提取文本:
· · · · ·

32 让他们叶落归根

人们常说秦始皇陵兵马俑是雕塑史的典范之作,它使我们仿佛置身于秦朝,看到了雄才大略的秦始皇正指挥着千军万马,完成着统一六国的伟大事业,为世界了解中国古代文明提供了有利的条件。然而,中国古代文明是什么?

文明应该是善意行为的表现,文明与粗鄙的距离就是把人当人。秦法严苛,秦政暴虐,秦军气吞山河,秦始皇南征北战,整个秦国车辚马萧,这怎么能算得上是善意的行为呢?

读《史记·秦本纪》,有一个直观的感受就是秦军在战场上的斩首数量极其惊人,粗略统计从商鞅变法到秦始皇继位,秦军屠刀下砍了差不多140万颗头颅。如果兵马俑体现了秦代强大的军事力量,也可以换一个词叫穷兵黩武,今天又有啥可值得宣扬的呢?

· · · · ·

可用数据:

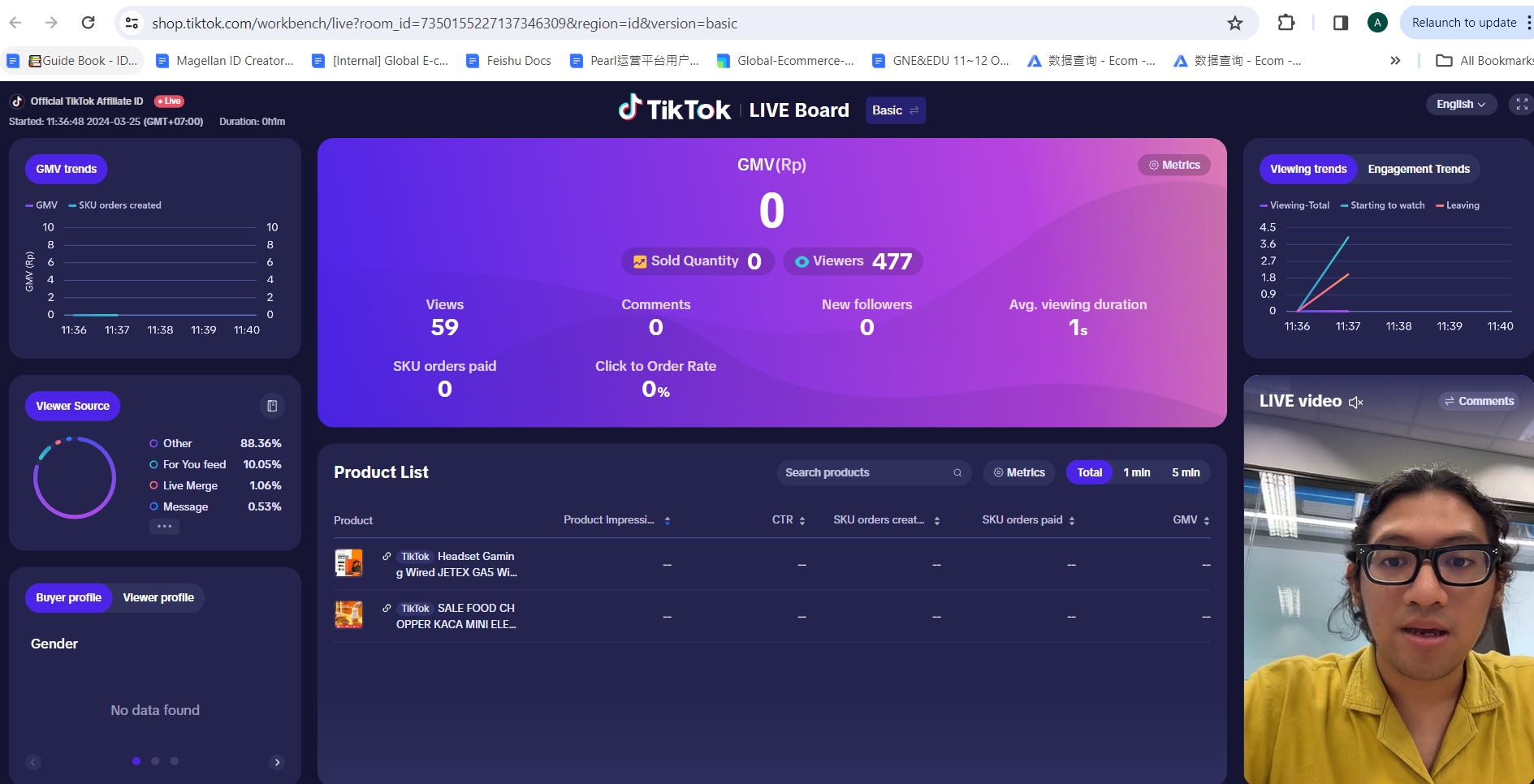Open the link icon for Headset Gaming product
This screenshot has height=784, width=1534.
tap(387, 557)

· · · · ·

练习题目: 根据这段关于秦始皇陵兵马俑的文字,从商鞅变法到秦始皇继位,秦军大约砍下了多少颗头颅?

任务回答: 差不多140万颗。